Filetto, annullate le elezioni: si torna al voto

25 Aprile 2020

La decisione del Tar: assegnata all’opposizione una scheda contesa, ora il risultato è di 304 a 304

FILETTO. Elezioni annullate: a Filetto si torna al voto. A 11 mesi dalle comunali del 26 maggio scorso, il Tar di Pescara rimette tutto in ballo, cancellando la vittoria, per un solo voto, della sindaca Marilena Ruscitelli. Il tribunale amministrativo ha accolto il ricorso della lista d’opposizione capitanata da Rocco Di Nanno (sindaco del paese dal ’95 al 2004) e composta da Vincenzo Abbonizio, Anisia Annarumma, Paolo Cacciavillani, Enzo De Luca, Giovanni Munge, Rosalinda Paolucci, Giuseppe Santone, Paolo Torrieri Di Tullio e Nicola Tosti.

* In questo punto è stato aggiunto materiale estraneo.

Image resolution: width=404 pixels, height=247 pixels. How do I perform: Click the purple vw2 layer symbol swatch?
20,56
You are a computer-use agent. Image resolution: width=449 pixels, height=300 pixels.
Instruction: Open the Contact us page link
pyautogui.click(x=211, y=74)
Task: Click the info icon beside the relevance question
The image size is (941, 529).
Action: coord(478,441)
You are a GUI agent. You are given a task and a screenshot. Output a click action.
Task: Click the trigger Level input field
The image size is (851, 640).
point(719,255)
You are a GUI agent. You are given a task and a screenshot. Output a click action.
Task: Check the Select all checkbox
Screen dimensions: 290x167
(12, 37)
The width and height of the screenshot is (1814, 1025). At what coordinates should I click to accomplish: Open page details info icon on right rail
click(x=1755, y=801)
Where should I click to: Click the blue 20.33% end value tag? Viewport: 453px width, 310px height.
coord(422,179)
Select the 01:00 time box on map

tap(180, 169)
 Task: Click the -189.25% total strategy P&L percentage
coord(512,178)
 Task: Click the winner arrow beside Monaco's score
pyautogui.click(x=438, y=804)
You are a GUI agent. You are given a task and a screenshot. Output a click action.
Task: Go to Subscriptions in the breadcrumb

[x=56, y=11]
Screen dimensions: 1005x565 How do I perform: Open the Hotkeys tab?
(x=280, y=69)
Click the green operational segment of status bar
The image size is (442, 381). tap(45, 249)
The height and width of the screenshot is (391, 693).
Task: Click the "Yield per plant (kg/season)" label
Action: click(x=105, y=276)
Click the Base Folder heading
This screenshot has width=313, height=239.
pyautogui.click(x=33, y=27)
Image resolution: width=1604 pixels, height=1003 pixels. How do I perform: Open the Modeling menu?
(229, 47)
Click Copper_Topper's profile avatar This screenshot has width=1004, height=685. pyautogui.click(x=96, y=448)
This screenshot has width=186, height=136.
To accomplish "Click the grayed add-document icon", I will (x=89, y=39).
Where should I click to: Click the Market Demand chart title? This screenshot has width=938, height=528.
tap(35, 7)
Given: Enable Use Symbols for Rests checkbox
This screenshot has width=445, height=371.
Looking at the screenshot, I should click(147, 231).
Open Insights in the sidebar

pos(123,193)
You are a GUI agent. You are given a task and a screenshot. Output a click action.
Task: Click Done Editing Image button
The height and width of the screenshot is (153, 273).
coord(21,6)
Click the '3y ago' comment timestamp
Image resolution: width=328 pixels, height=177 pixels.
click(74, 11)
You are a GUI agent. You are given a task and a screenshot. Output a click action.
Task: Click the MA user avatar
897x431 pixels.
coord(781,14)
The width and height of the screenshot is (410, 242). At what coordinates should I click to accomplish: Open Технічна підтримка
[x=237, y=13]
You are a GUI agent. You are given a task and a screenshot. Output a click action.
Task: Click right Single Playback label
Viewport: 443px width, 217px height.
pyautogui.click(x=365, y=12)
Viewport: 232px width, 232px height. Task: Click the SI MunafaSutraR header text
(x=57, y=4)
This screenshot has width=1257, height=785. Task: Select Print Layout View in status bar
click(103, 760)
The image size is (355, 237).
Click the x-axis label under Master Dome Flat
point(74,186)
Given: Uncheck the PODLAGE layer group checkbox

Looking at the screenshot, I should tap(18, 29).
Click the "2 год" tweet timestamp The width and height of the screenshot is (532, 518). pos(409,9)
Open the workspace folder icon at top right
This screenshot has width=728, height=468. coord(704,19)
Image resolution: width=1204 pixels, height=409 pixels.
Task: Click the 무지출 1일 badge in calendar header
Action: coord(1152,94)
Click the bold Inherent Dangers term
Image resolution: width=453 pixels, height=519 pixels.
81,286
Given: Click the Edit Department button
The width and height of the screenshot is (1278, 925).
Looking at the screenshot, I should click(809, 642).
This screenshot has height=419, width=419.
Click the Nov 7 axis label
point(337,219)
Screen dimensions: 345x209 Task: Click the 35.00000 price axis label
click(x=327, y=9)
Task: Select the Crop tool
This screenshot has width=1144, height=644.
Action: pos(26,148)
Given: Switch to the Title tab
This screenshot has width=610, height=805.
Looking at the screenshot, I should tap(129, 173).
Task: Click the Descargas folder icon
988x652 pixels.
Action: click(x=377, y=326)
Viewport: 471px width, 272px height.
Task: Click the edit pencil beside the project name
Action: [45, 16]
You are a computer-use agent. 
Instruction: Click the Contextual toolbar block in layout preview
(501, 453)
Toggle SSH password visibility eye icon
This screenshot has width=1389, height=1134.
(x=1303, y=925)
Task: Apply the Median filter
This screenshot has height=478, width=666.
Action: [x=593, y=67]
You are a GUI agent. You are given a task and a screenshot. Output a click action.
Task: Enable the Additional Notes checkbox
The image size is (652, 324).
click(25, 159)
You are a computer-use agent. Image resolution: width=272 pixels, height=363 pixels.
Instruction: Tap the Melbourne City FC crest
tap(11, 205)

Tutti rappresentanti dall’avvocato di Atessa, Ennio Totaro. La battaglia legale ha girato attorno a una scheda contestata: una preferenza per la lista Di Nanno invalidata a causa di quello che sembrava un segno sulla scheda. L’avvocato Totaro ha sempre sostenuto che il segno era stato lasciato semplicemente da una matita inumidita con la saliva e che quindi la scheda era valida. Il Tar ha accolto la tesi di Totaro, assegnando il voto valido alla lista Di Nanno e quindi riportando in assoluta parità il risultato delle elezioni: 304 a 304. In questo caso la legge elettorale prevede che, anche in un Comune con meno di 15mila abitanti come Filetto, ci sia il ballottaggio tra i due candidati sindaci. Per questo motivo i Filettesi dovranno tornare presto al voto, anche se al momento, date le prescrizioni dovute all’emergenza coronavirus, non si sa quando e come si potranno tenere le consultazioni elettorali.
Tecnicamente i giudici Paolo Passoni (presidente), Renata Emma Ianigro e Massimiliano Balloriani hanno annullato il verbale di proclamazione degli eletti, in particolare «nella parte», si legge nella sentenza, «in cui viene proclamata sindaco Ruscitelli con voti 304 e nella parte in cui risultano erroneamente assegnati alla lista 2 “Il coraggio delle idee” (candidato sindaco Di Nanno) 303 voti validi anziché 304». L’ufficio elettorale del Comune ha annullato la scheda ritenendo che il voto sarebbe stato espresso «con mezzo diverso dalla matita copiativa fornita dall’ufficio elettorale». Il Tar ha in prima battuta disposto una verifica tesa ad accertare se sulla scheda ci fossero segni diversi da quelli che potevano essere fatti dalla matita fornita dal Ministero per le operazioni di voto. La verifica, svolta dalla prefettura di Pescara, ha dimostrato che sulla scheda c’erano solo tracce di matita umettata e null’altro, secondo quanto scoperto dal grafologo Mariacristina Di Clemente e dal tecnico di laboratorio forense Rocco Quatrale. Per questo, i giudici hanno deciso di accogliere il ricorso e hanno anche condannato l’amministrazione comunale al pagamento di 3mila euro di spese processuali in favore dei ricorrenti.